Both sentiment analysis and stance detection are classification tasks with multiple possible implementations. Earlier approaches were based on dictionaries of e.g. positive and negative words, and texts would be classified by simply counting the words, using rules of categorization, or various statistical models. We employ the method of tuning large pretrained language models like BERT [8] as supervised text classifiers. Such context-sensitive language models have been shown to work well across various NLP tasks and typically outperform earlier methods [8, 9]. Reports on using LLMs for stance detection in lower-resource languages are relatively limited in literature. However, their value becomes evident in situations where language-specific NLP tools and resources, like labeled training sets, may be scarce, but where there exists ample unlabeled data, such as free-running text, to train a LLM or incorporate the language into a multilingual model [10, 11]. Resources pertinent for NLP encompass both available methods as well as datasets among other factors (cf. [12]).

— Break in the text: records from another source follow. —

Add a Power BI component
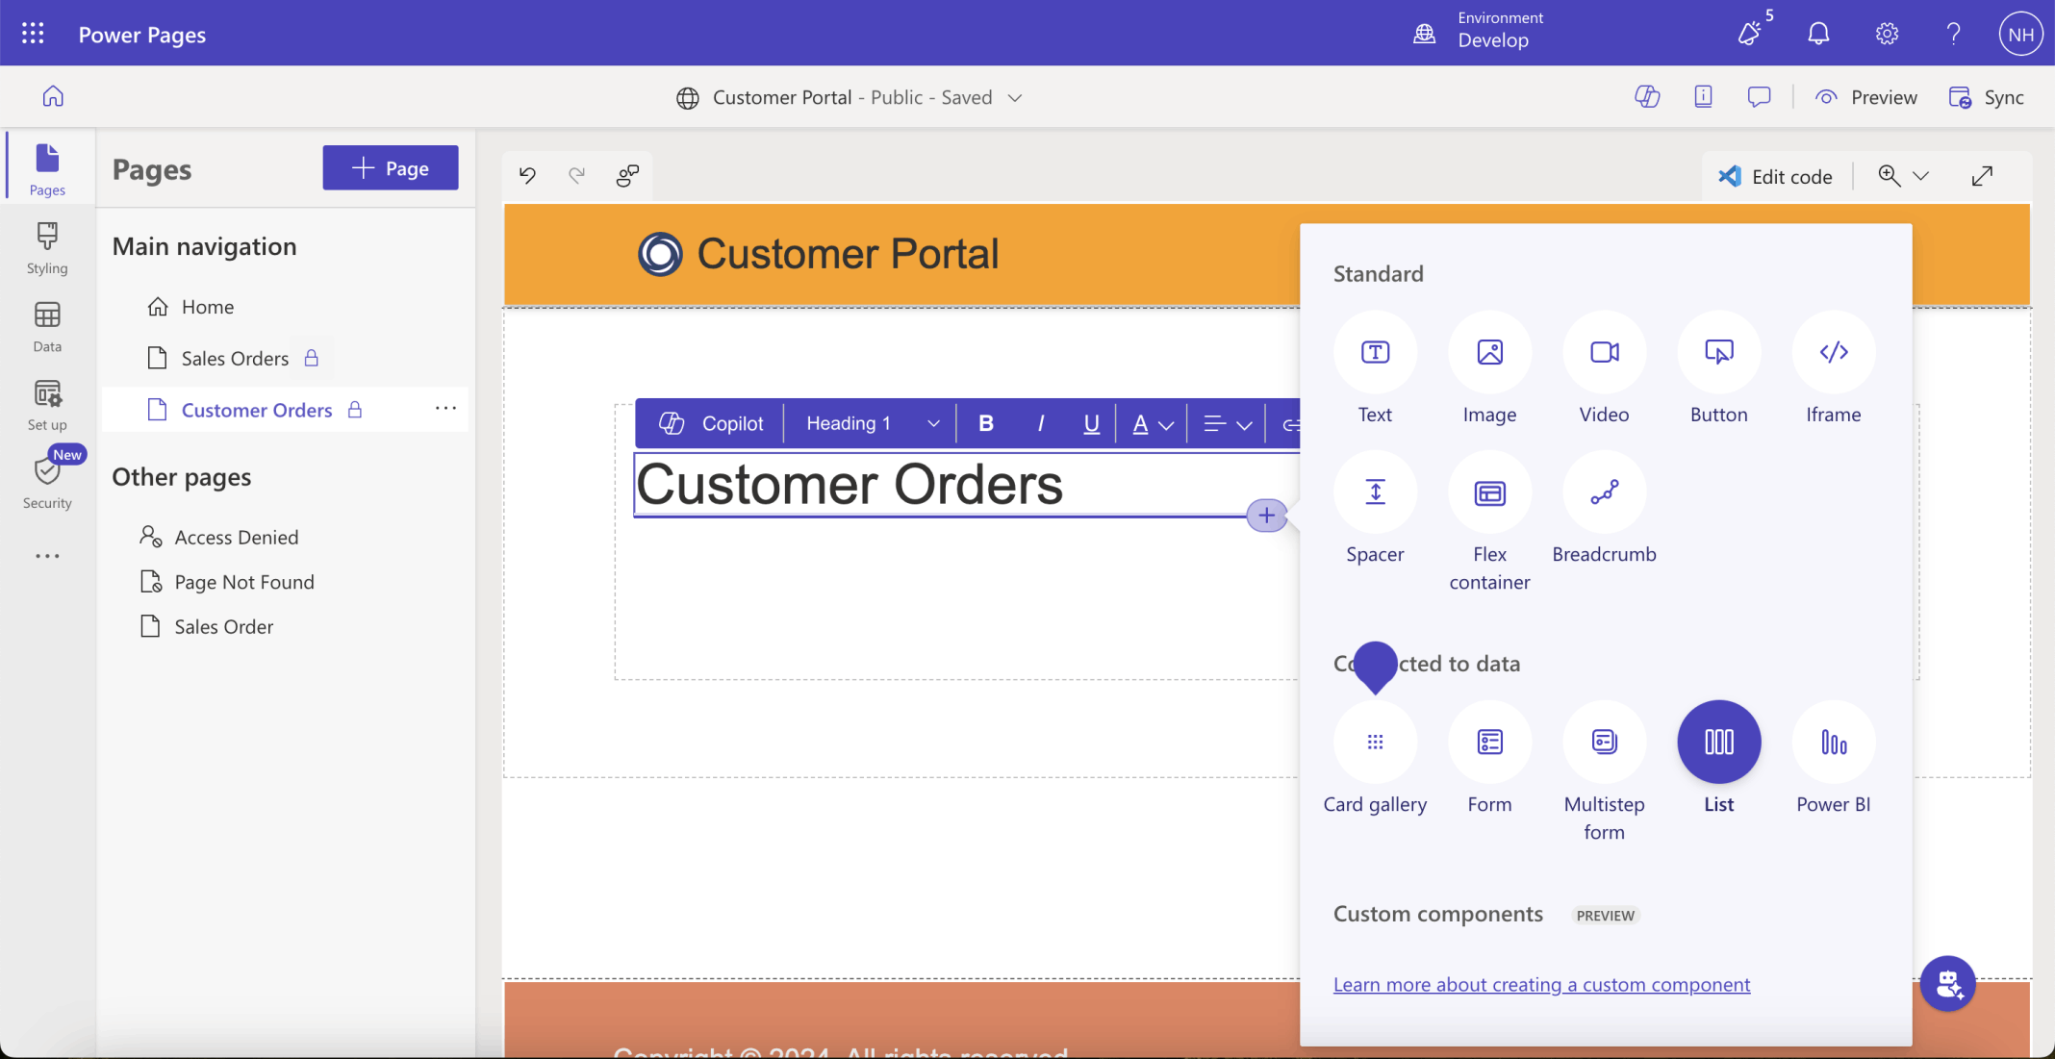This screenshot has width=2055, height=1059. click(1833, 742)
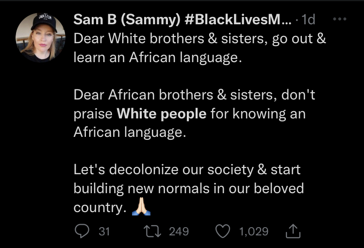The image size is (364, 248).
Task: Select the praying hands emoji
Action: point(142,207)
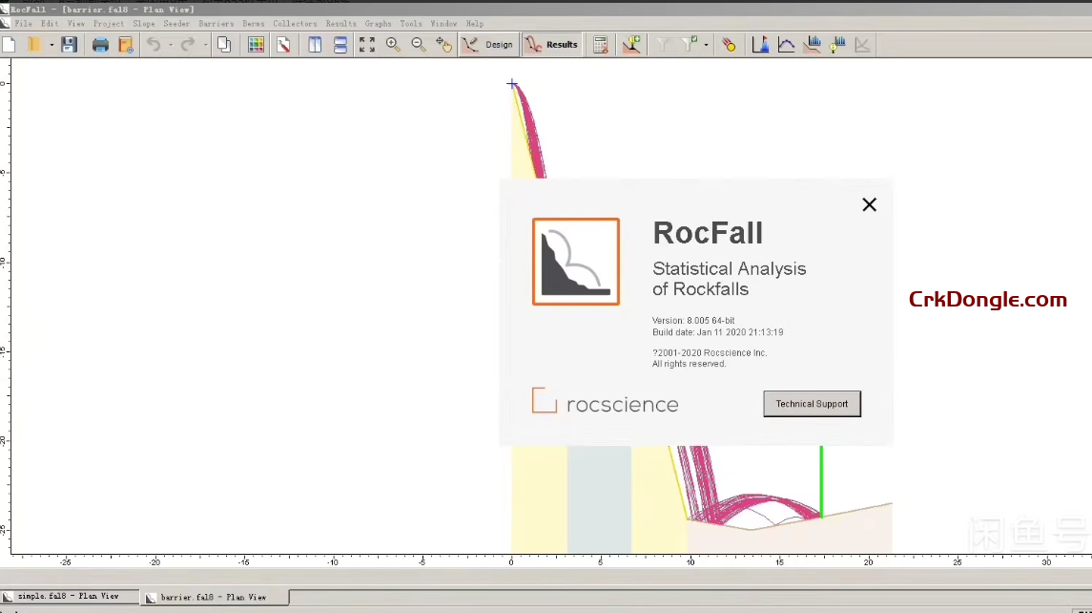The height and width of the screenshot is (613, 1092).
Task: Select the Save icon in the toolbar
Action: click(x=70, y=44)
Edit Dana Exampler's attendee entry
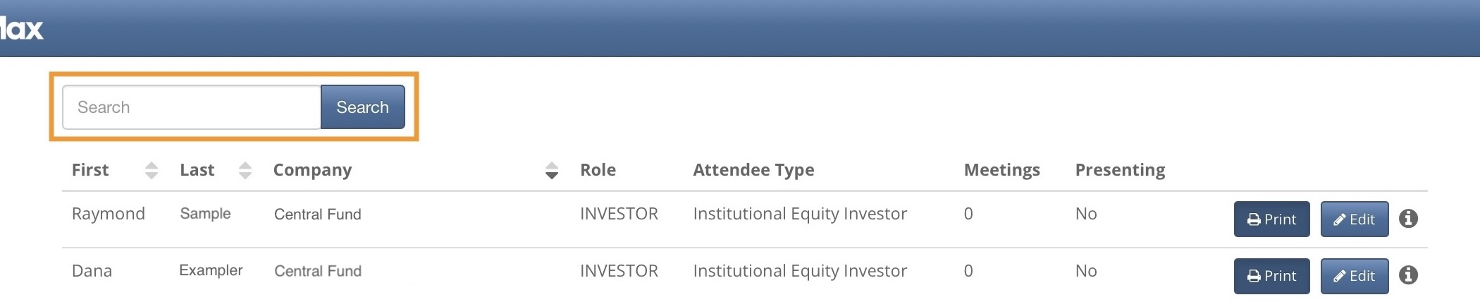 tap(1354, 276)
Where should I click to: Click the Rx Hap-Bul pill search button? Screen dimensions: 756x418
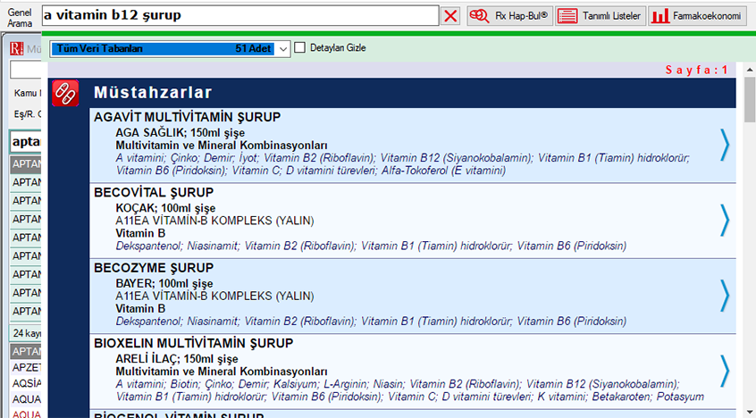point(508,16)
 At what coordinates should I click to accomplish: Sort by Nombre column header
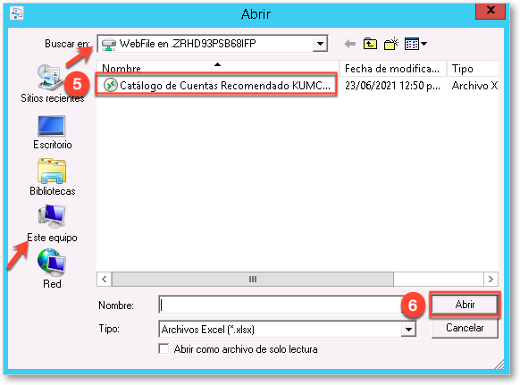[x=217, y=68]
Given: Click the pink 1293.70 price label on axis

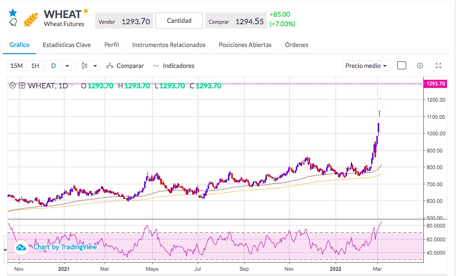Looking at the screenshot, I should [x=435, y=84].
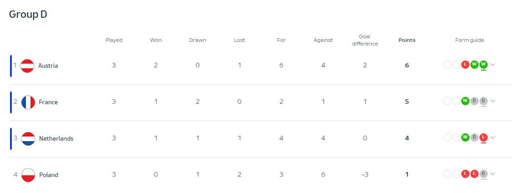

Automated stance detection has also been applied in studies on immigration and related topics. The data they use is usually textual, ranging from often studied Twitter [2, 13] to online discussion forums [14] and comments of online news [15]. In the context of news media, the immigration topic is also relevant in hate-speech detection, which applies similar methods [13]. These studies use a variety of methods for stance detection, including LLMs. Including single-shot studies (e.g. [16]) where training set topics match the predicted topics; multi-shot approaches which offer partial transferability; and zero shot [6, 15] which aims to predict topics not contained in the training set. Automated stance detection has been used to study immigration topics in less-resourced languages, like Swedish [14], and across-topics (zero-shot) and multilingual approaches using LLMs have been shown to work across languages other than English, like in Italian, French and German [6].
Object of analysis
Immigration has witnessed increased focus in media and politics in Europe since the 2015 European migrant crisis, but is also relevant globally. Analysis of media representations of immigration is crucial, as it can determine stances towards immigration [17, 18], such as perception of the actual magnitude of immigration. In turn, exposure to immigration related news can have an impact on voting patterns [17]. This topic is also central in populist radical right rhetorics [19, 20]. Social media has been argued to be one of the means for achieving populistic goals [21]. In the Estonian context, most of the radical right content circulating in Estonian-language social media have been reported to be references to articles from the news and opinion portal Uued Uudised [22], making it a relevant source for understanding radical right populists’ perspective towards immigration.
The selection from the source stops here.